Procedure: The procedures for activating the between-echo and THRU-COAT functions and taking measurements with the 38DL and 45MG instruments and the appropriate probes are described in the user manuals for these instruments. You'll find the information you need there, plus further details on how to calibrate propagation velocity and optimize gain and echo suppression, if required.
Scope THRU-COAT measurement : The THRU-COAT function used with D7906-SM or D7908 probes can measure non-metallic coatings only (paint or epoxy) with a minimum thickness of 0.12 mm. If no coating measurement is displayed when you take a measurement on coated steel, either the coating thickness is below the minimum measurable by the THRU-COAT function, or the measurement simply cannot be taken. In many cases, however, the coating thickness will still be subtracted from the measurement and the steel thickness will be displayed. You can also try taking the measurement using the between echoes function, or you may have to remove the coating.

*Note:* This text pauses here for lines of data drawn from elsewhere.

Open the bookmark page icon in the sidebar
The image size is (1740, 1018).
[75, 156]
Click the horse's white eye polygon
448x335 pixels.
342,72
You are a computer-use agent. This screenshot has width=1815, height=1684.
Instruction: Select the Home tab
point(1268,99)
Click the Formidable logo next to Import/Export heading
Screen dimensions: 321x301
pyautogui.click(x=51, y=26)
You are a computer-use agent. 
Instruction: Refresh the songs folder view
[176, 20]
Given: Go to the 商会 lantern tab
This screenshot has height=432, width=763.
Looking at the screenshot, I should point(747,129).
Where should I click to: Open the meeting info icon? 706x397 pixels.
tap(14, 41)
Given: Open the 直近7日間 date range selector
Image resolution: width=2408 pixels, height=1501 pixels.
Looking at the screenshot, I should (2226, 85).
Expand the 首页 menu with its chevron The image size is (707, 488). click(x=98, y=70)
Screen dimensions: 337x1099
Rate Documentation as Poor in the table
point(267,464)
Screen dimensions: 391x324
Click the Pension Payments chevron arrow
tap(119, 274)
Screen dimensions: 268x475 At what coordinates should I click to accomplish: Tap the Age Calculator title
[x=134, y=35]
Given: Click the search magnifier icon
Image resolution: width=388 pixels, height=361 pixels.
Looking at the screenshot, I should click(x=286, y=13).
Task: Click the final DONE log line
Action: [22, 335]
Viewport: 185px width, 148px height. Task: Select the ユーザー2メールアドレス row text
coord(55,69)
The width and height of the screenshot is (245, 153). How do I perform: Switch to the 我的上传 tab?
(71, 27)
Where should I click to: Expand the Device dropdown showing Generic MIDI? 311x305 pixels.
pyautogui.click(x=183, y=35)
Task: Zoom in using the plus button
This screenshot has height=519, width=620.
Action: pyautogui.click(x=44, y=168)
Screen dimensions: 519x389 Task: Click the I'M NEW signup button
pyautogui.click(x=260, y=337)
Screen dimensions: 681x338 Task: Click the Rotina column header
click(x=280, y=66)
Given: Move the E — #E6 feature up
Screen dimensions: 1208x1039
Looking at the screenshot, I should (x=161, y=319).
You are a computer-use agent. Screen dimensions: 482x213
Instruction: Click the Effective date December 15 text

Generally speaking, the thickness measurable in THRU-COAT mode ranges from around 1 mm to over 50 mm, depending on the acoustic properties of the metal and the surface conditions inside.
Scope measurement between echoes : In between-echo mode, the thickness range depends on the choice of probe, the type of instrument, the acoustic properties of the metal and the surface conditions. By definition, between-echo measurement requires at least two background echoes. As a result, it may not work when materials are extremely corroded, very rough, have very high scattering or very high attenuation. Indeed, under these conditions, the material does not support the second background echo. In such cases, the THRU-COAT measurement should be used whenever possible.
For the 38DL and 45MG thickness gauges, typical thickness ranges in inter-echo mode are as follows:
Sensor type Thickness range D798 1.5 mm to 7.50 mm D790/D791 2.0 mm to 50 mm D797 12.5 mm to 125 mm M201 1.25 mm to 12.5 mm The thickness range depends on the material, surface conditions and temperature.